*Task to carry out:* Set down, exactly as they stand, the lines from the one containing "Einverstanden (271, 2433)" through the last line of the records below, leaving every picture out.

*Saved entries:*
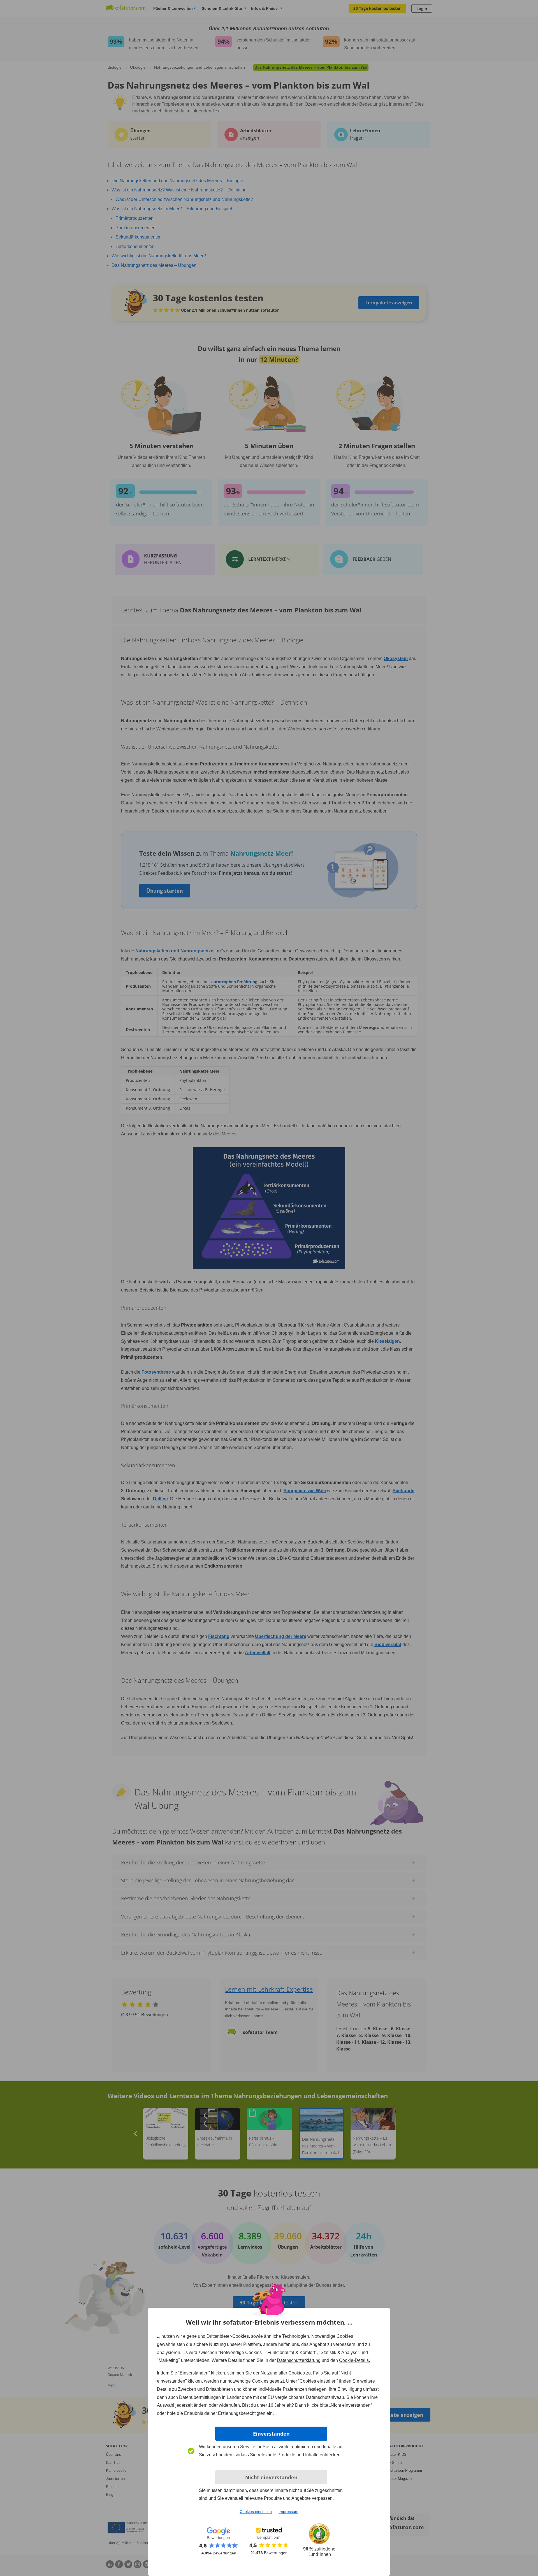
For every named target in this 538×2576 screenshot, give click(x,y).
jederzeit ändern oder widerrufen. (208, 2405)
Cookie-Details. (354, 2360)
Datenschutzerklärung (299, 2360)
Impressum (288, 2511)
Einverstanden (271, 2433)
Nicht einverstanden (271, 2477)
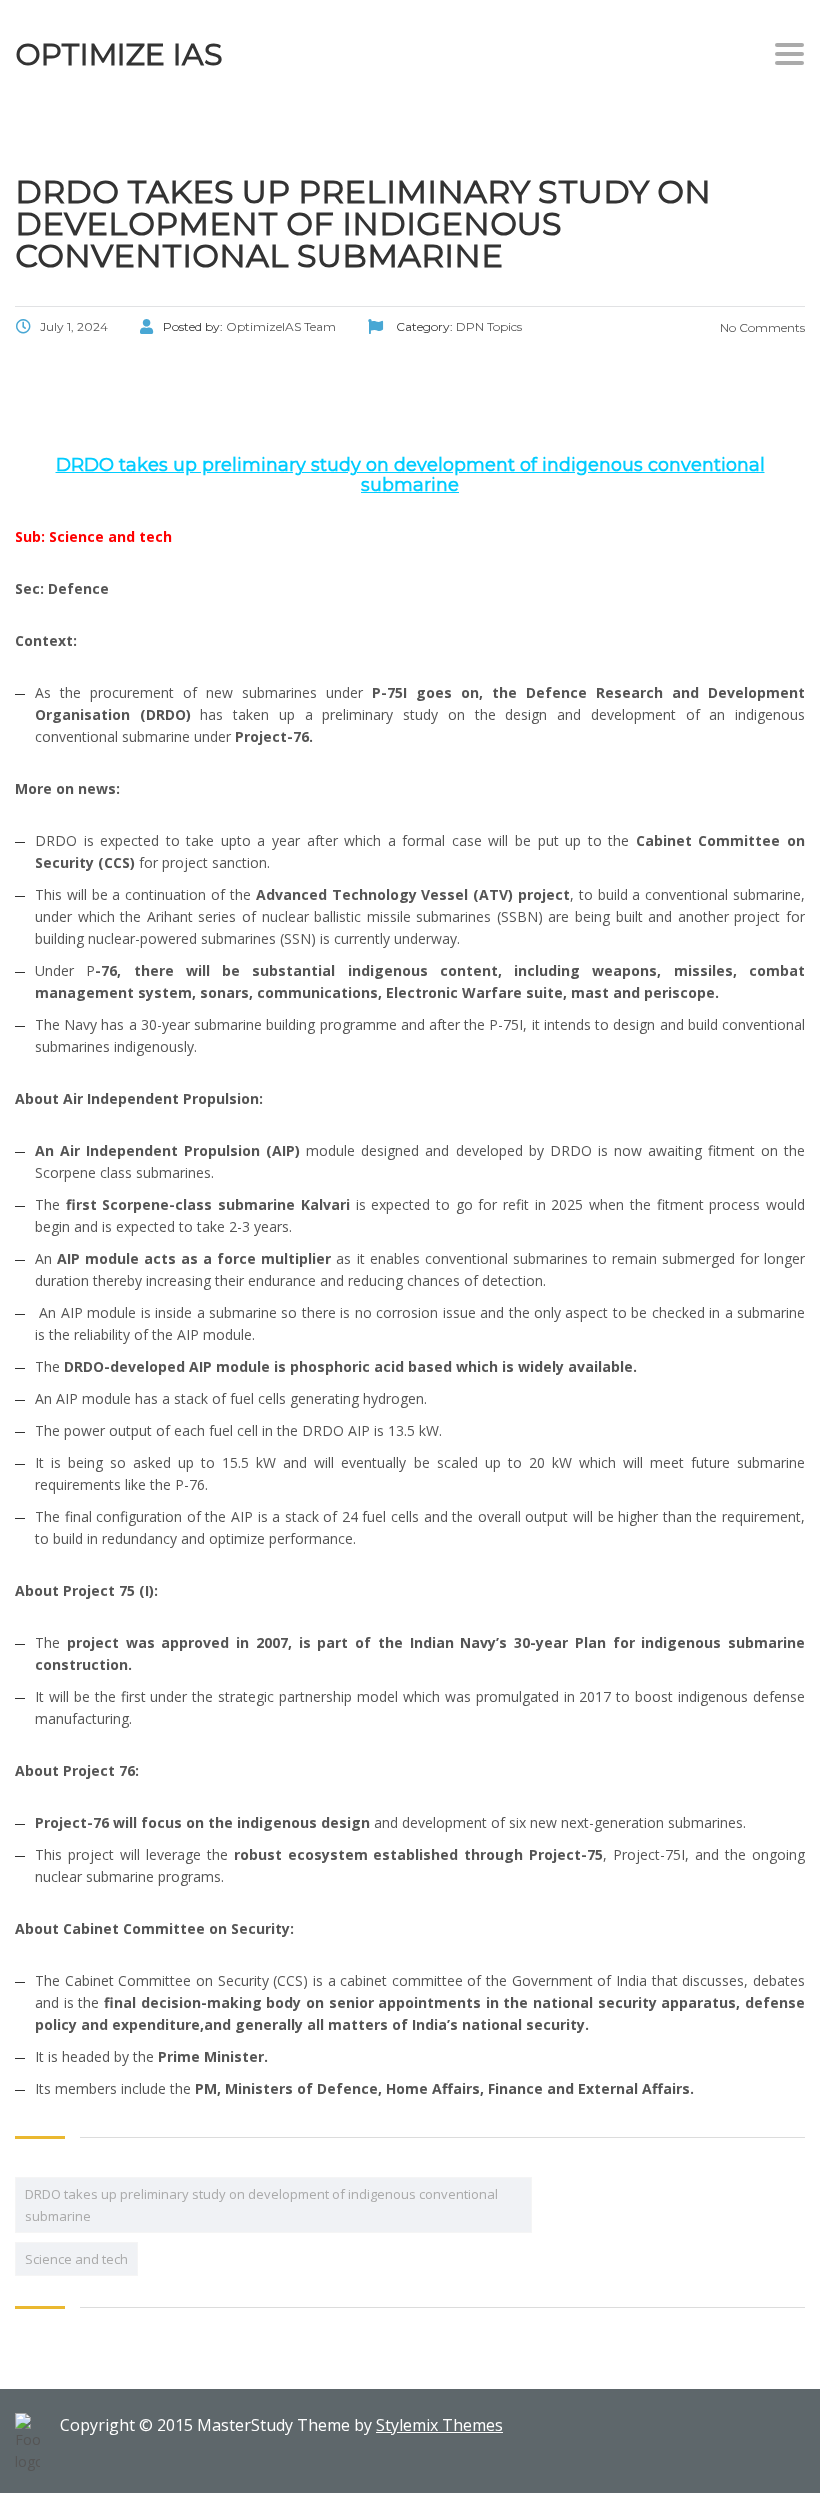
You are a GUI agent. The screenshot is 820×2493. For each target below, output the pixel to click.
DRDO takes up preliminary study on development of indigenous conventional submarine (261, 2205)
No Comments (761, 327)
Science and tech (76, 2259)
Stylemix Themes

*Answer:*
Einverstanden (271, 2433)
Nicht einverstanden (271, 2477)
You are a GUI agent. The screenshot is 820×2493. For each target below, output the pixel to click.
DRDO takes up preliminary study on development of indigenous conventional submarine (261, 2205)
No Comments (761, 327)
Science and tech (76, 2259)
Stylemix Themes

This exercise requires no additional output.